Dopo l’introduzione del prof. Marco Di Matteo, Presidente dell’Associazione, sono intervenuti la prof.ssa Dina Nerozzi Frajese, docente di Psiconeuroendocrinologa presso l’Università di Roma “Tor Vergata”, che ha analizzato gli aspetti scientifici e storico-culturali della teoria del “gender”, e il prof. Giacomo Samek Lodovici, docente di Storia delle dottrine morali presso l’Università Cattolica di Milano, che ne ha affrontato i risvolti filosofici ed antropologici.

La prof.ssa Nerozzi ha iniziato la sua relazione chiarendo il significato dell’espressione “ideologia di genere”, che è fondata sulla negazione dell’esistenza di un’identità sessuale oggettiva, in quanto l’identità sessuale sarebbe il risultato di sovrastrutture culturali e sociali da demolire.

Alla luce di tale teoria, sbandierata dai famosi “rapporti Kinsey” sulle abitudini sessuali degli americani, che negli anni ‘50 divulgarono un dato falso, ossia l’esistenza di cinque generi sessuali di cui quello mediano “normale” sarebbe la bisessualità, ciascuno sarebbe libero di scegliere il proprio orientamento sessuale a seconda del proprio gusto.

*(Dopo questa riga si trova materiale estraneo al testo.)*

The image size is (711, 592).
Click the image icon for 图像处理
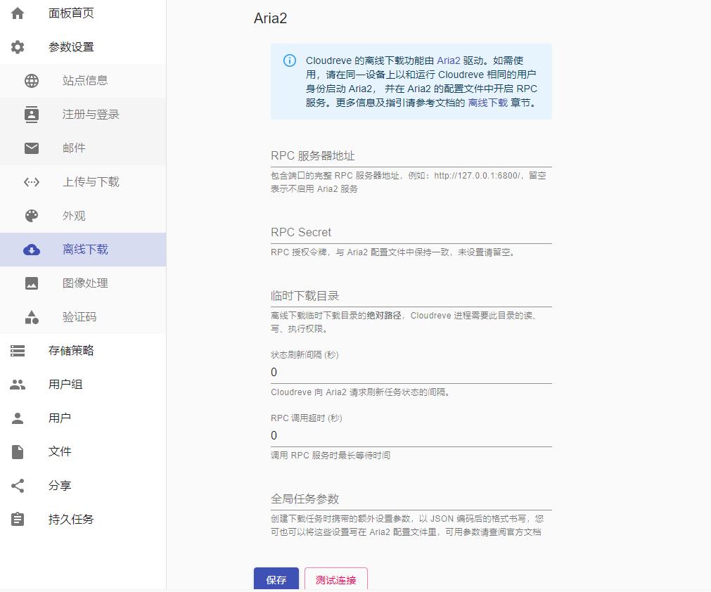point(32,283)
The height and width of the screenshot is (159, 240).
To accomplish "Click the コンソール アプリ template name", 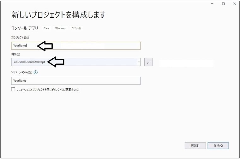I will (25, 28).
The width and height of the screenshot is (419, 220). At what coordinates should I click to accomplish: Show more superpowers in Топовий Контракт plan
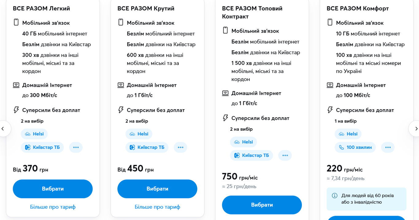285,155
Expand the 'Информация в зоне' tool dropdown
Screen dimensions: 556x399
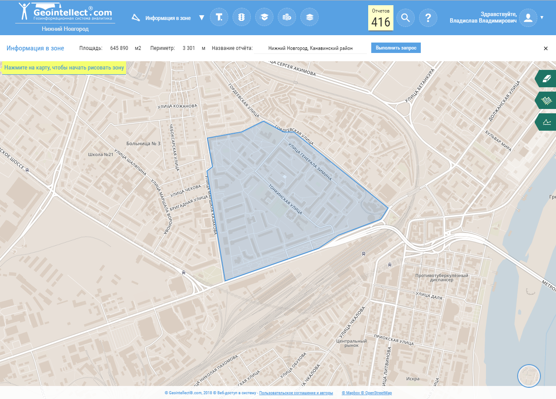(201, 18)
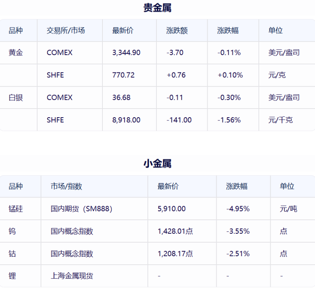Select the 白银 row label
The height and width of the screenshot is (288, 315).
[x=16, y=98]
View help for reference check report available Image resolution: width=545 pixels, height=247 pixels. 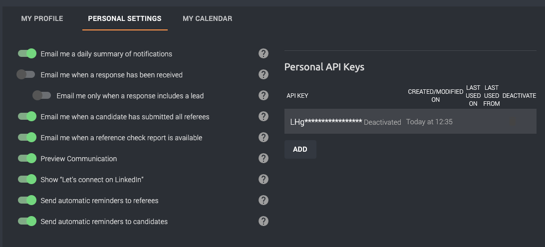pos(264,137)
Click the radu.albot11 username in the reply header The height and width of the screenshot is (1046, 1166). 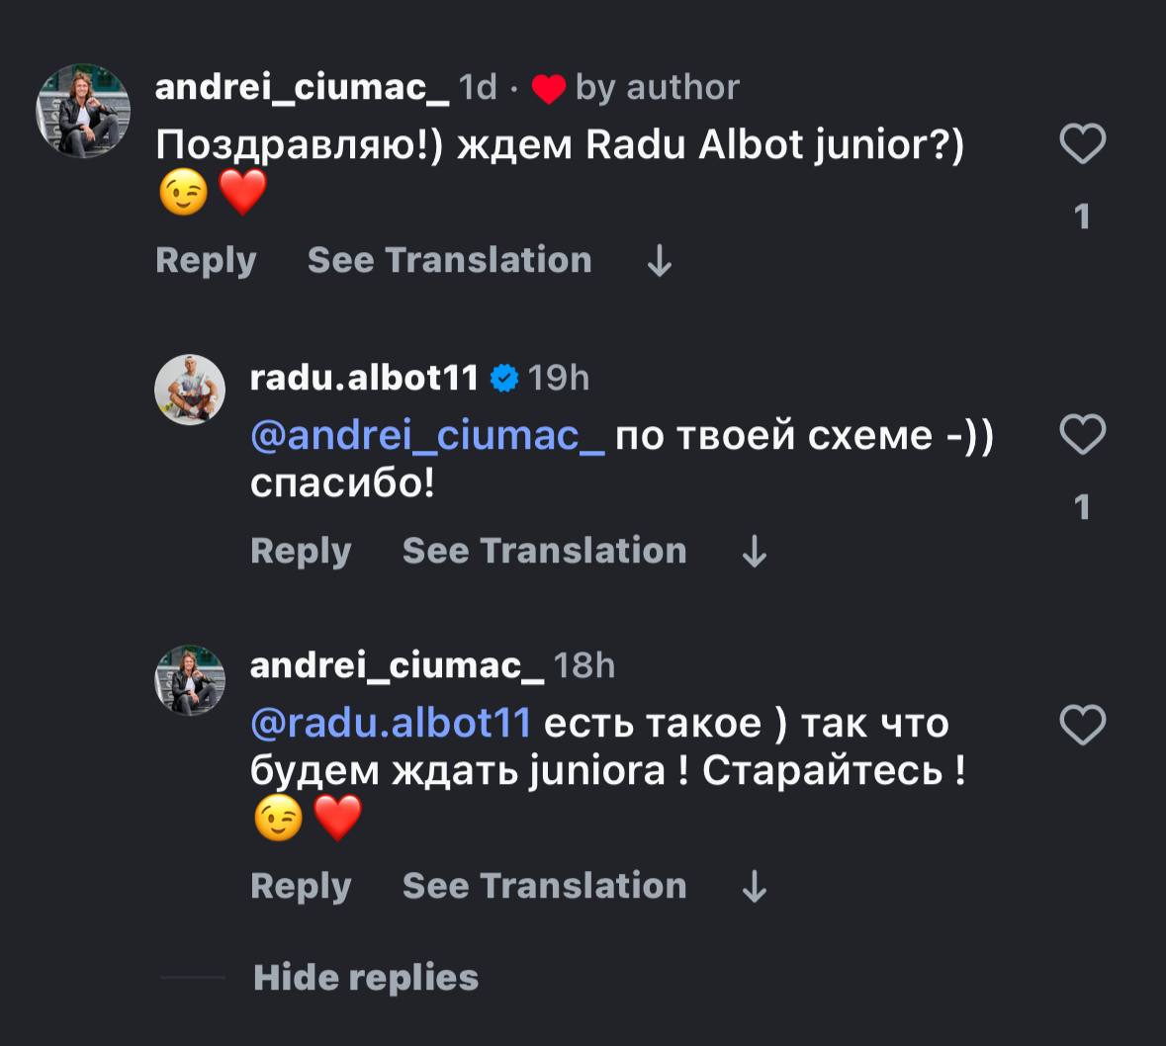[364, 378]
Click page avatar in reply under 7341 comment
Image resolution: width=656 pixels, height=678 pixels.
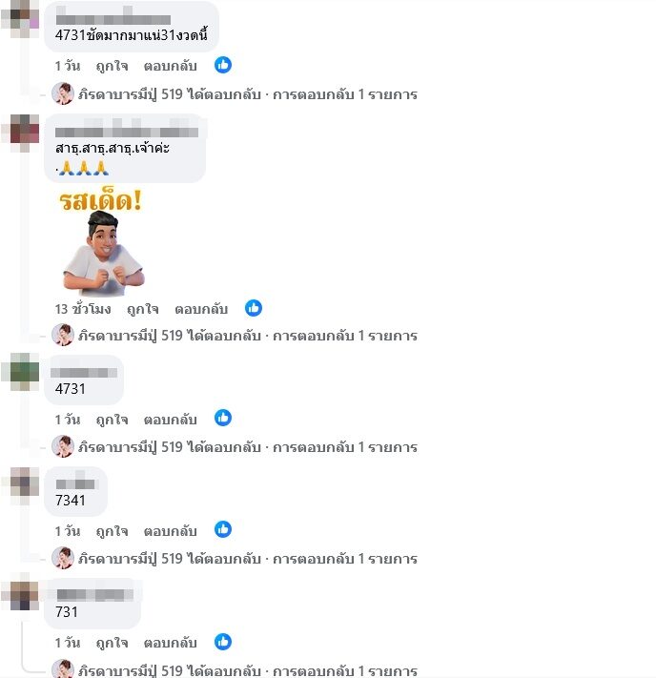click(63, 558)
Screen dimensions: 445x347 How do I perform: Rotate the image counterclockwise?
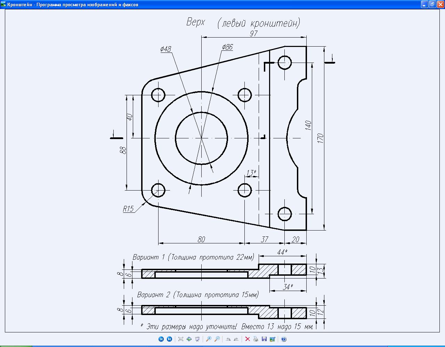coord(236,339)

Sulle radici filosofiche della teoria del genere si è soffermato soprattutto il prof. Samek Lodovici, richiamando l’attenzione sulle radici relativistiche della teoria del genere e sul ruolo che hanno svolto, nella diffusione di una concezione completamente distorta della sessualità e delle relazioni tra uomo e donna, il marxfreudismo e le teorie di Marcuse, il quale identificava nella differenza tra maschi e femmine una “diseguaglianza da abbattere”. Sulla scia di tale impianto si è sviluppato inoltre quel femminismo radicale che, mediante le parole della Firestone, ha ribadito a più riprese che “il fine ultimo della rivoluzione femminista non consiste nell’eliminazione dei privilegi, ma nella stessa cancellazione delle distinzioni tra sessi”.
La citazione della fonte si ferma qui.